Kennedy served as director of the National Museum of American History (then known as the Museum of History and Technology) from 1979 until 1992 when he became director emeritus. He worked to transform it into a modern American history museum, and it was renamed the National Museum of American History in 1980. Focusing on America’s diversity, Kennedy encouraged exhibitions such as “After the Revolution,” “Field to Factory” and “A More Perfect Union.” He wrote and presented The Smithsonian Presents Invention, and served as the general editor of the 12-volume The Smithsonian Guide to Historic America.
While director of the National Museum of American History for 13 years, he expanded the collection to encompass a broader range of the nation’s history On his appointment to director emeritus, then-Secretary Robert Adams said that Kennedy “literally and figuratively transformed our understanding of American culture and history and presented the stories of ordinary Americans, as well as our heroes, to millions of people from around the world.”

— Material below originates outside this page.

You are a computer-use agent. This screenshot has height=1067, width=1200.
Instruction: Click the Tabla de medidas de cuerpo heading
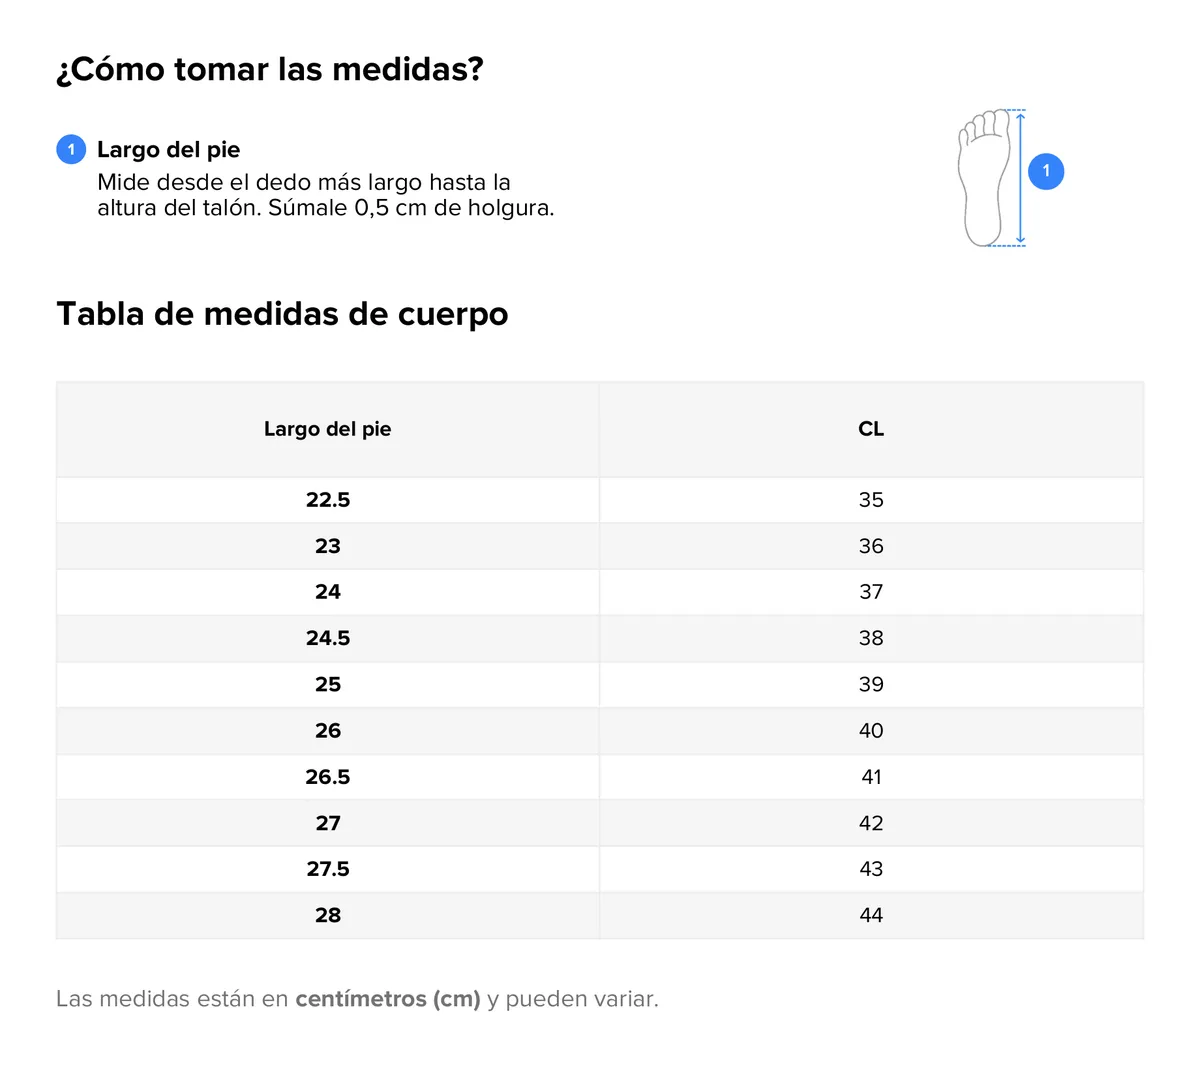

Kennedy received his bachelor’s from Yale University in 1949 and graduated from the University of Minnesota Law School in 1952. He has won numerous awards for his books that pertain to American history and architecture. Among the most recent is When Art Worked: The New Deal, Art and Democracy (2009), which formed a major part of the catalog for the Smithsonian American Art Museum’s landmark exhibition “1934.” Other notable publications by Kennedy include Burr, Hamilton and Jefferson: A Study in Character, American Churches and Architecture, Men, Women, and Money.
Kennedy left the Smithsonian in 1992 to continue writing and to work on the Discovery Channel’s 10-part TV series, Roger Kennedy’s Discovering America. He was appointed director of the National Park Service by President Bill Clinton in 1993.
The Henry Medal is given by the Board of Regents to individuals in recognition of their distinguished service, achievements or contributions to the prestige and growth of the Smithsonian Institution. The likeness on the medal was probably based on the Clark Mills bust of Henry. The medal was created by William Barber, the engraver of the U.S. Mint in Philadelphia, and his son Charles E. Barber, in honor of the first secretary, Joseph Henry, whose statue has a place of honor in front of the Smithsonian Institution Building (the “Castle”).